Only the text belongs in the copy: retype each record exactly as it appears.

-------- The data

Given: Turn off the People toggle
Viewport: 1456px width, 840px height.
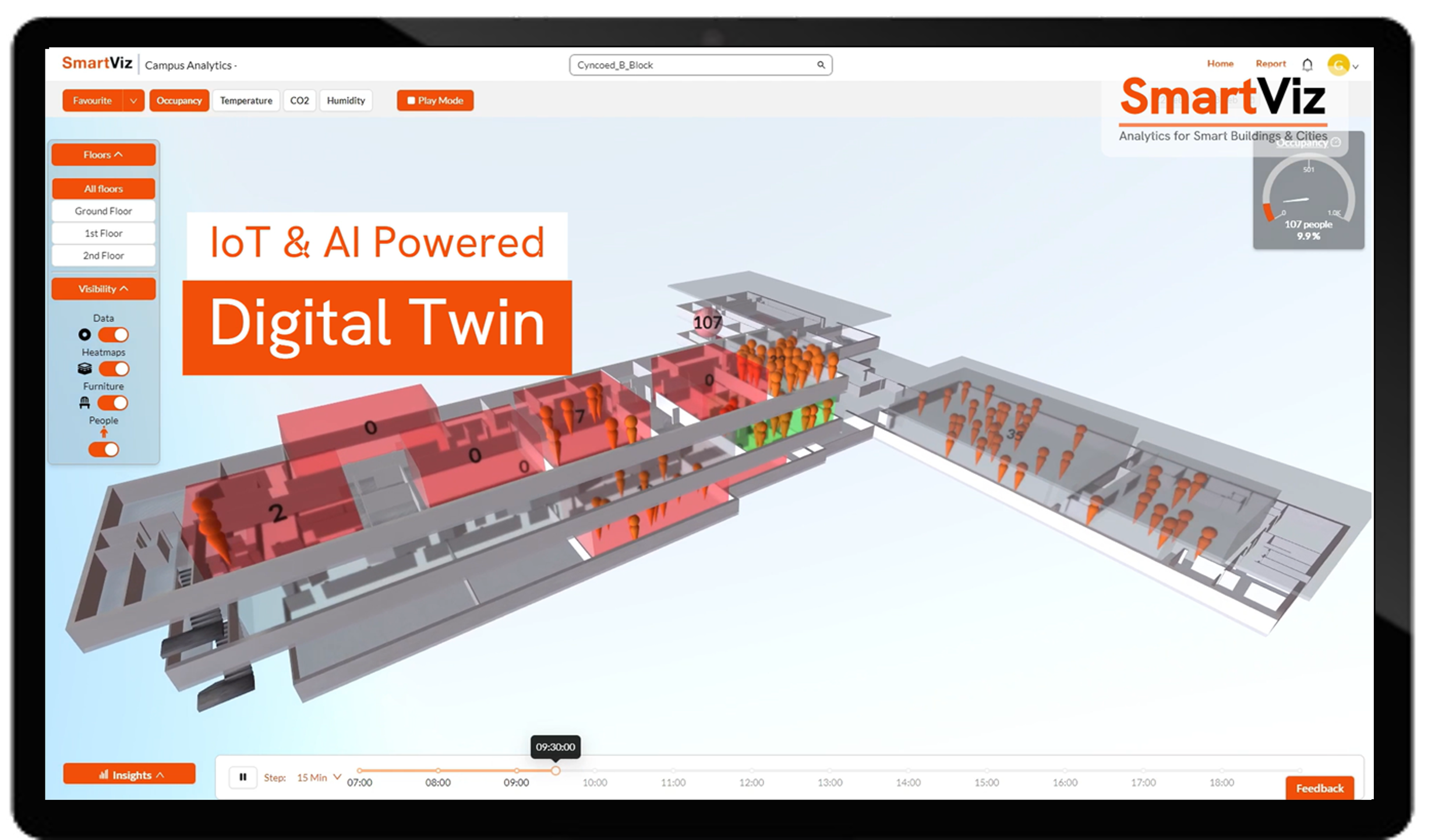Looking at the screenshot, I should tap(103, 449).
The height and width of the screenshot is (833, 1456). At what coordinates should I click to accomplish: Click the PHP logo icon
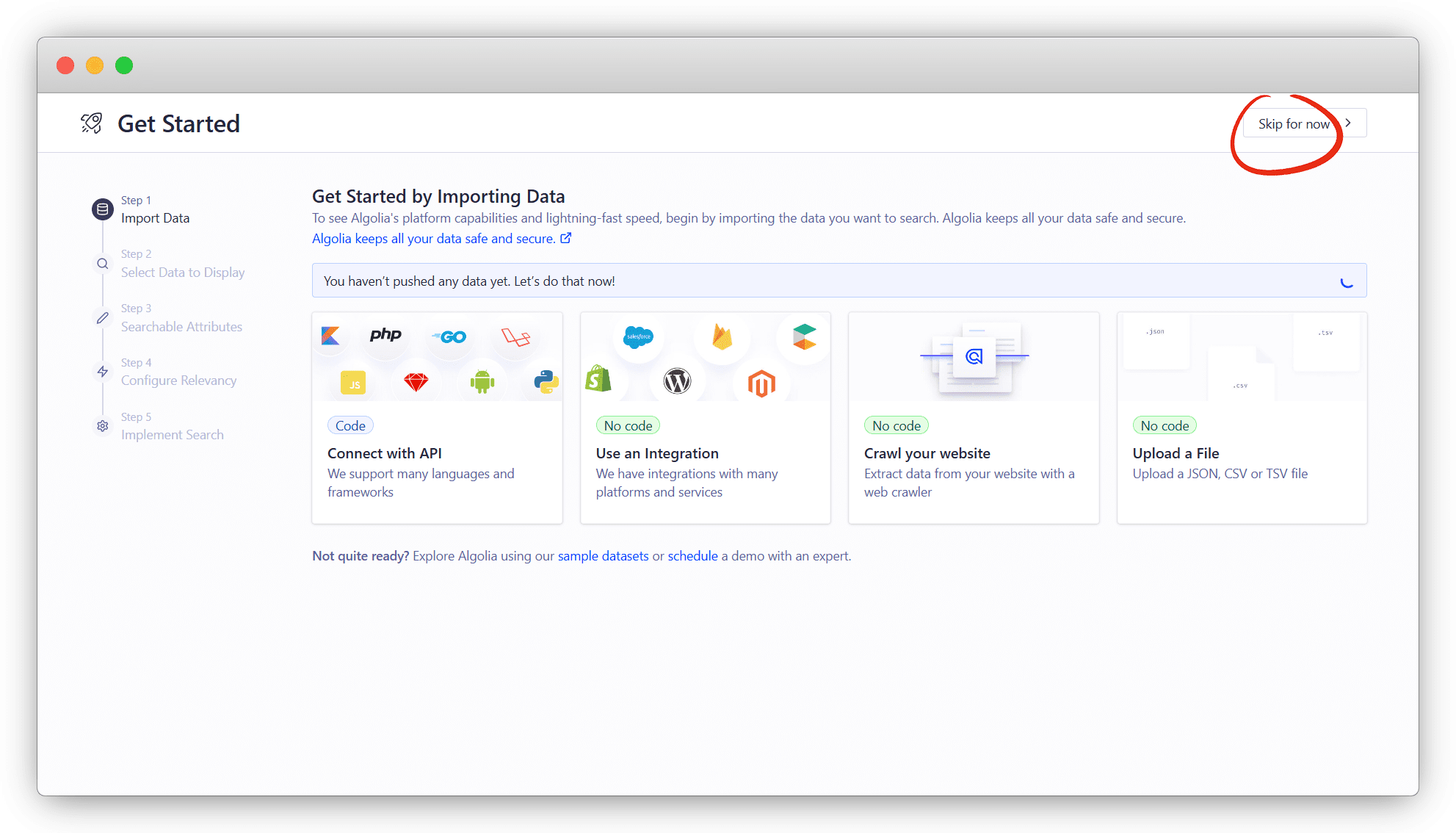point(385,335)
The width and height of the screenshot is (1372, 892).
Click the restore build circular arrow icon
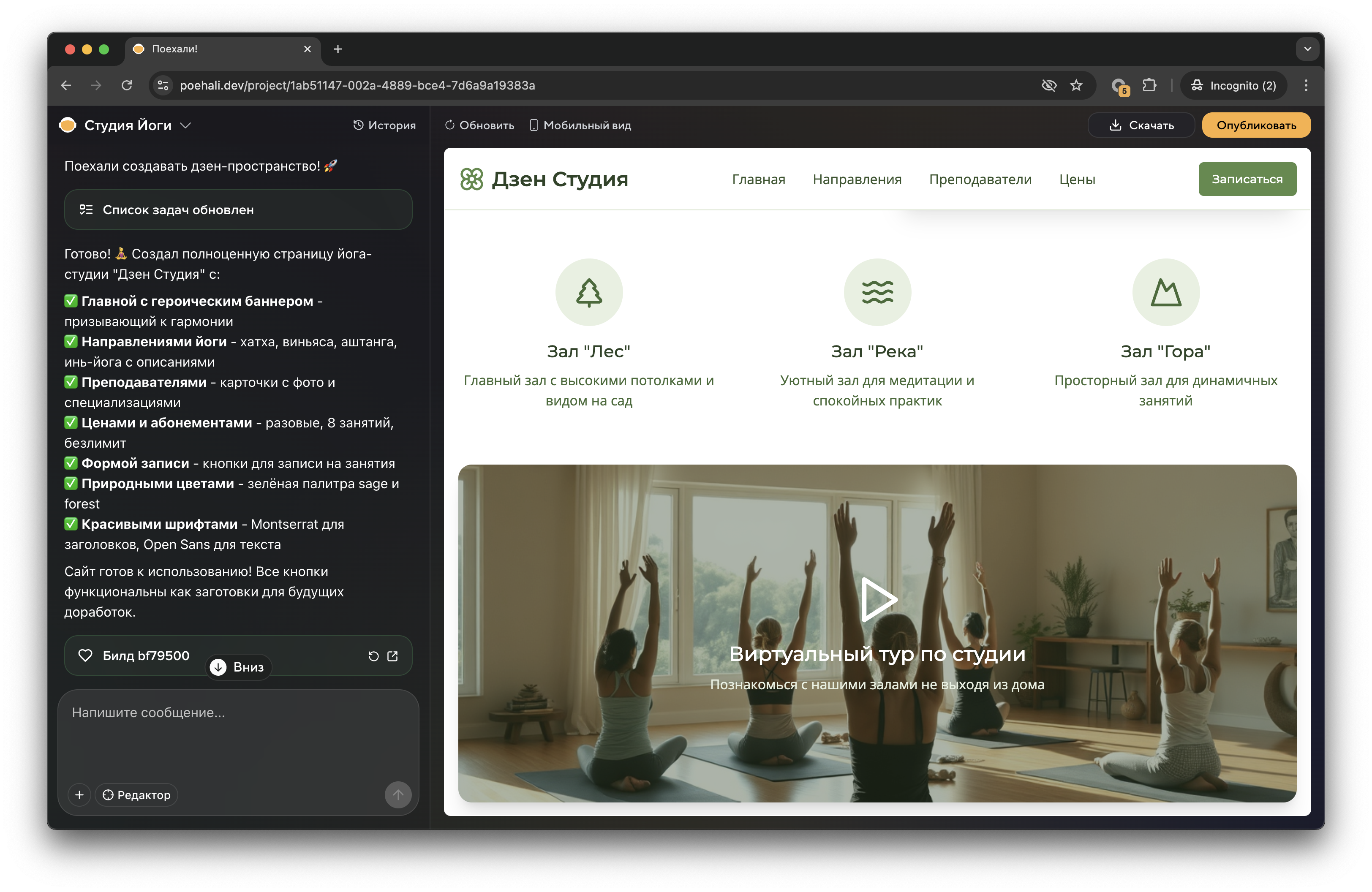point(373,656)
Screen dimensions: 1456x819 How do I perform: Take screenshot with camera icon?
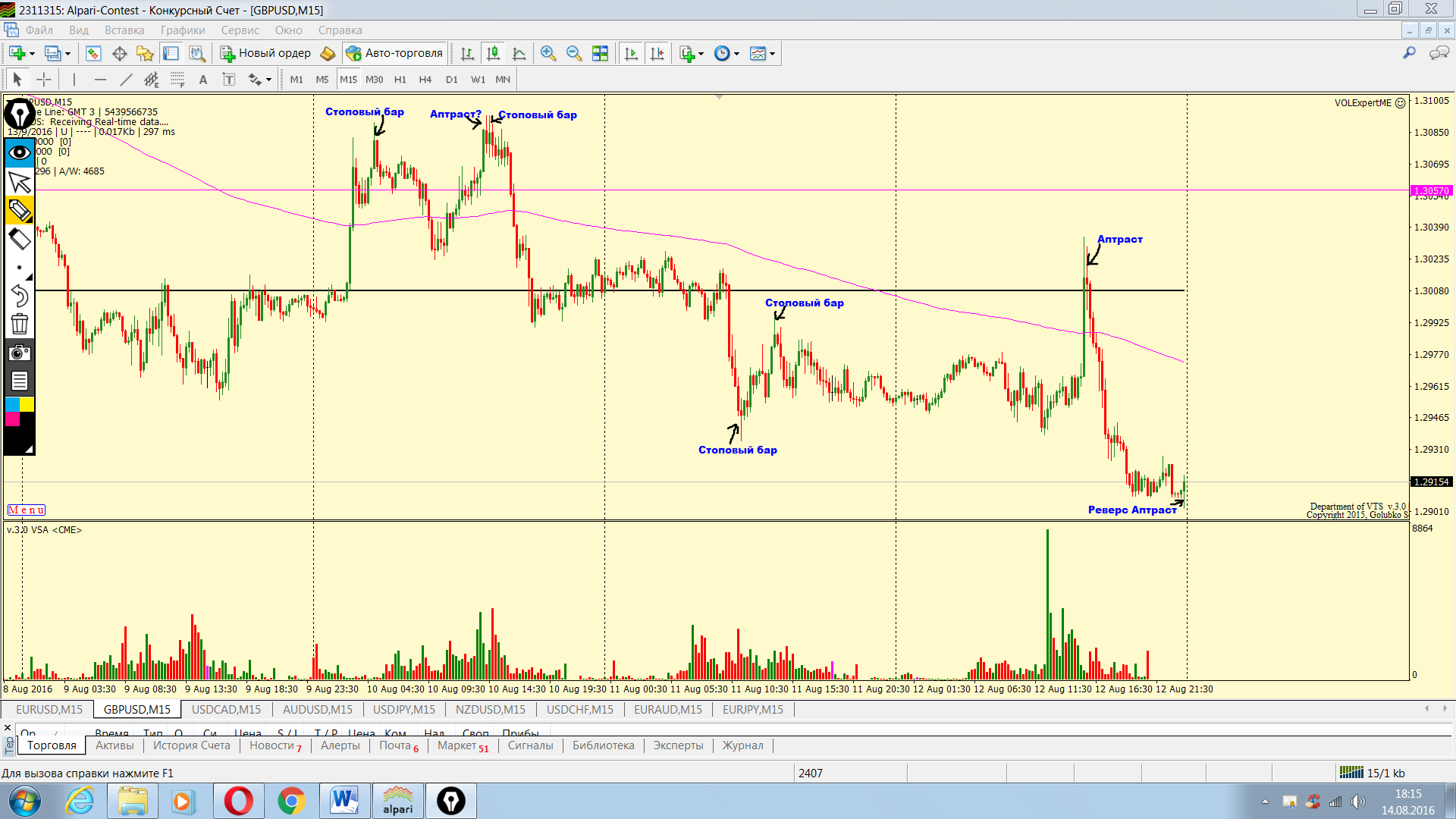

----------------

[Your solution]
Given: Turn off the People toggle
Viewport: 1456px width, 840px height.
Looking at the screenshot, I should tap(103, 449).
The height and width of the screenshot is (833, 1456). At what coordinates should I click to accomplish: Click the PHP logo icon
point(385,335)
The width and height of the screenshot is (1372, 892).
Click the restore build circular arrow icon
point(373,656)
Screen dimensions: 1456x819 How do I perform: Take screenshot with camera icon?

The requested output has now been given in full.